Published:Sunday | December 5, 2021 | 12:06 AM

Empire Windrush with the Jamaican immigrants en masse being welcomed in the United Kingdom when the docked on June 22, 1948.
Empire Windrush with the Jamaican immigrants en masse being welcomed in the United Kingdom when the docked on June 22, 1948.
Priscellia Robinson
Priscellia Robinson

In this issue of Reparation Conversations, a collaboration between The Gleaner and the Centre for Reparation Research (CRR) The University of the West Indies. We revisit the matter of reparative justice for the Windrush generation, an old issue that is once again in the news.

The Windrush Scandal of 2017 has raised its ugly head again with thousands of victims still battling for compensation. Since the British government’s implementation of the Windrush Compensation Scheme in April 2019 following the scandal’s discovery, recent enquiries have found that a vast majority of claimants are yet to receive a penny.

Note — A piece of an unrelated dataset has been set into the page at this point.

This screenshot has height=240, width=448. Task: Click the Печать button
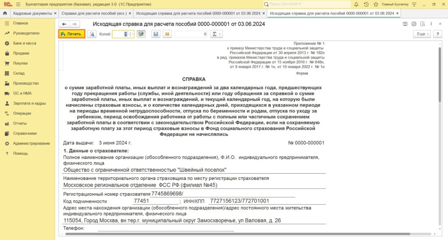[71, 34]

The published report on the Windrush Compensation Scheme by The Home Affairs Committee released on 24th November 2021 has confirmed that as of September 2021, only 20.1% of the initially estimated 15,000 eligible claimants have applied to the scheme and only 5.8% have received any compensation. These alarming statistics have, according to the committee, identified, ‘a litany of flaws in the design and operation of the Windrush Compensation Scheme.’ Since the Windrush Scandal, 23 victims of this ageing community have died without receiving any compensation. The Windrush Compensation Scheme application processes have been criticised for the excessive burden it places on claimants to provide documentary evidence for losses suffered. Causing further emotional distress, the committee confirms there has been a failure to ‘provide urgent and exceptional payments to individuals in desperate need’.

The committee has identified that victims of the Windrush Scandal are in desperate need as a result of long delays and complex difficulties faced when applying for compensation via the scheme. The Home Office, as a governmental department responsible for wrongly detaining, deporting, causing financial loss and emotional distress to victims of the Windrush Scandal, is the same department that administers the Windrush Compensation Scheme. The scheme’s former independent adviser, Martin Forde, QC, stated in oral evidence to the committee that he was ‘very troubled by the Home Office being responsible for the scheme because it is not typical practice for the body that caused the loss to control the amount of compensation awarded’. Many victims have not applied for compensation as there is a lack of trust and confidence in the Home Office. The Home Office in 2010 destroyed the landing cards which belonged to the Windrush generation, therefore, keeping no record of those granted leave to remain.


The UK’s Conservative party’s ‘hostile environment’ immigration policy of 2010, which resulted in the Windrush Scandal, is not the first time members of the Windrush generation have had to face anti-immigration political campaigns in Britain. The ‘Keep Britain White’ political campaign between the late ’50s and early ’60s by far-right political groups, such as the White Defence League and British National Party, was deemed by many to be a direct attack upon the Windrush generations and other migrants’ presence within the UK. Described as an unforgiving time, these anti-immigration political campaigns heightened racial tensions among many communities in Britain and many members of the Windrush generation felt isolated and unprotected by the same government who invited them to Britain.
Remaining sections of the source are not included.